Applied Deliberation

Assorted Adventures of Sampsa Kiiskinen

Week 4 Exercises

Once more, these exercises feature examples and counterexamples. They also provide an opportunity to elaborate the previously seen applications.

Exercise 1

Some of the following types admit monads, while others do not.

  1. Instances for Bool.
  2. Instances for Maybe a.
  3. Instances for Either a b.
  4. Instances for (,) a b.
  5. Instances for Endo a.
  6. Instances for (->) a b and Op a b.
  7. Instances for ().
  8. Instances for [] a.
  9. Instances for NonEmpty a.
  10. Instances for Void.
  11. Instances for IO a.
  12. Instances for Map k a.

Figure out which ones do, implement the corresponding type class instances and prove that your instances are coherent. Your code must compile, but your proofs may be as informal as you wish.

Since some of these instances already exist in Prelude, you may need to use the following wrappers or introduce new ones to avoid duplicate instance declaration errors. However, be mindful not to accidentally use the existing instances from Prelude!

It is no longer possible to define the instances for IO using do notation, since do notation merely offers a different syntax for using the operations of the Monad type class. Thus, you have to use the primitive operations from the GHC.IO module, which in turn requires the MagicHash and UnboxedTuples extensions.


Exercise 2

Some of the following types admit monads, while others do not.

  1. Instances for Sum m n a, given instances for m and n.
  2. Instances for Product m n a, given instances for m and n.
  3. Instances for Identity a.
  4. Instances for Compose m n a, given instances for m and n.
  5. Instances for Const a b.
  6. Instances for Proxy a.
  7. Instances for State a b.
  8. Instances for Cont a b.
  9. Instances for Star m a b, given instances for m.
  10. Instances for Costar m a b.
  11. Instances for Yoneda m a, given instances for m.
  12. Instances for Coyoneda m a, given instances for m.

Figure out which ones do, implement the corresponding type class instances and prove that your instances are coherent. Your code must compile, but your proofs may be as informal as you wish.

Most of the same considerations apply as in exercise 1.


Exercise 3

Semirings are algebraic structures made up of two monoids, one of which distributes over the other. They are often obtained by combining the canonical addition and multiplication monoids of various types, such as natural numbers, integers, rational numbers, polynomials or functions. The Num type class in Haskell is customarily assumed to represent a semiring. The class has more than enough structure to represent an ordered ring or more, but this assumption would invalidate most of its instances, so it is avoided. We will ignore this concern, but note that it is a thing that people still fight about.

Let us now consider the question of finding representations for expressions in an arbitrary semiring. There are two notable ways to approach this problem.

If we extend the shallow embedding by allowing nonrecursive let bindings and variables, we will have to adjust the deep embedding accordingly by adding the constructors Let and Var to Expr.

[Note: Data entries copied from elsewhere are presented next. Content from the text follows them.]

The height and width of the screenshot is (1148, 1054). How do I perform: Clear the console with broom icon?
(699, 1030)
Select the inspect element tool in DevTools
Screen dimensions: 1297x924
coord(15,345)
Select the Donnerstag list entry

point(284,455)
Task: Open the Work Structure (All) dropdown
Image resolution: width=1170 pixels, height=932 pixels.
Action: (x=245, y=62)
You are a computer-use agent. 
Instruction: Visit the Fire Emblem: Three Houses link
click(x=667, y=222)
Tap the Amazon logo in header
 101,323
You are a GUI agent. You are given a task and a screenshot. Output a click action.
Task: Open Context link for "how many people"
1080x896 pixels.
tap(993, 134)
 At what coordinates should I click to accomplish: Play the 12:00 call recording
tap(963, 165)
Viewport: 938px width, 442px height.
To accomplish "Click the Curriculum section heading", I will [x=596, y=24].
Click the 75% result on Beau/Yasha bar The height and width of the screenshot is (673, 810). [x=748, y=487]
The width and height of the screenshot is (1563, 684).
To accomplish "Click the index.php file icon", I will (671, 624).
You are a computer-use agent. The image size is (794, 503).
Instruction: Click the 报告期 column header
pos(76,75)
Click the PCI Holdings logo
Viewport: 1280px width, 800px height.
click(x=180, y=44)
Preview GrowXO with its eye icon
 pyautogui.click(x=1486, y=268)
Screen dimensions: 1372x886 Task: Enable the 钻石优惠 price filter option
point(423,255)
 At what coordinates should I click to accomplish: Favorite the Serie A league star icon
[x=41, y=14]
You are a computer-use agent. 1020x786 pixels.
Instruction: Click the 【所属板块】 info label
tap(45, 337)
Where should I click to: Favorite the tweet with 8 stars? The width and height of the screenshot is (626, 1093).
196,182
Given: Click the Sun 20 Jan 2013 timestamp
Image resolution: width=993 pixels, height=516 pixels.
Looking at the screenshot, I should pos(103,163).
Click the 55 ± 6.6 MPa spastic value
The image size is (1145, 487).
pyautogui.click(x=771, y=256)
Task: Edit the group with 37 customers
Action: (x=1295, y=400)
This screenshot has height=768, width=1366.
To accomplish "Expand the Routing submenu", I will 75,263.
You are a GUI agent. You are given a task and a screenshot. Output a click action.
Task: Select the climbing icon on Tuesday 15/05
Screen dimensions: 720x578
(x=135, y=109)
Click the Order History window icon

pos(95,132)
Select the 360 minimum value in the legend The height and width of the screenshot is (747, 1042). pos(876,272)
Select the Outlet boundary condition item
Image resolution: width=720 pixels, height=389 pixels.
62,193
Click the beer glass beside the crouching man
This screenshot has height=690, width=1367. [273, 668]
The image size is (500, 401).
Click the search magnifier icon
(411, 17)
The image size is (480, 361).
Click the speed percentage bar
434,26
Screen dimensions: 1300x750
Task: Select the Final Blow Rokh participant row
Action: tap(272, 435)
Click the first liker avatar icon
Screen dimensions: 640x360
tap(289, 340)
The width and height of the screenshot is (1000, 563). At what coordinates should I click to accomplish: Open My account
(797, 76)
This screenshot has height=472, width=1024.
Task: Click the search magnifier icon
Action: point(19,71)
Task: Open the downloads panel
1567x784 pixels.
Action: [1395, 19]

Given a shallowly-embedded closed term representing 31 (built optimally according to OEIS sequence A005245), a shallowly-embedded open term and an evaluator for shallowly-embedded terms, implement the corresponding constructions for deeply-embedded terms.

We will need these to do exercise 4 as well.


Exercise 4

This is a bonus exercise, which means that you can get stars from it just like you could from any other exercise, but the stars have not been taken into account when calculating the maximum number of stars you can get. Thus, this exercise will be ignored in the unlikely event that not ignoring it would make your grade overflow.

The most important feature that monads have and applicative functors lack is context-sensitivity. To use parsers as an example, context-sensitivity means that, when parsing any part of the input, choosing the parser to use next may depend on any other part of the input that has been parsed so far. While context-sensitive grammars like this provide significantly more expressive power than context-free ones, people often try to avoid their use, because with great power comes great loss of other useful properties. Let us explore this through a familiar example.

Extend your simple framework for applicative-alternative recursive-descent parsers to become monadic-alternative and use the result to parse expressions in an arbitrary semiring. That is, implement the Monad instance for parsers and translate the following ANTLR 4 specification of a grammar for expressions into a recursive-descent parser.

This specification is actually a preprocessed version of the following less convoluted specification. Going through the preprocessing is necessary, because translating the original specification into a recursive-descent parser would produce a program that never terminates due to the left recursion in the add and mul productions. While replacing applicative functors with monads got us from context-free \(\mathrm{LL} (\ast)\) grammars to context-sensitive \(\mathrm{LL} (\ast)\) grammars, it did not get us any closer to being able to handle \(\mathrm{LR} (\ast)\) grammars.

Your parser should be able to recognize the shallowly-embedded terms from exercise 3, as long as you remove the type signatures beforehand.

Make sure you understand how do notation can be used to replace <$>, <$, <*>, <* and *> before making a big mess.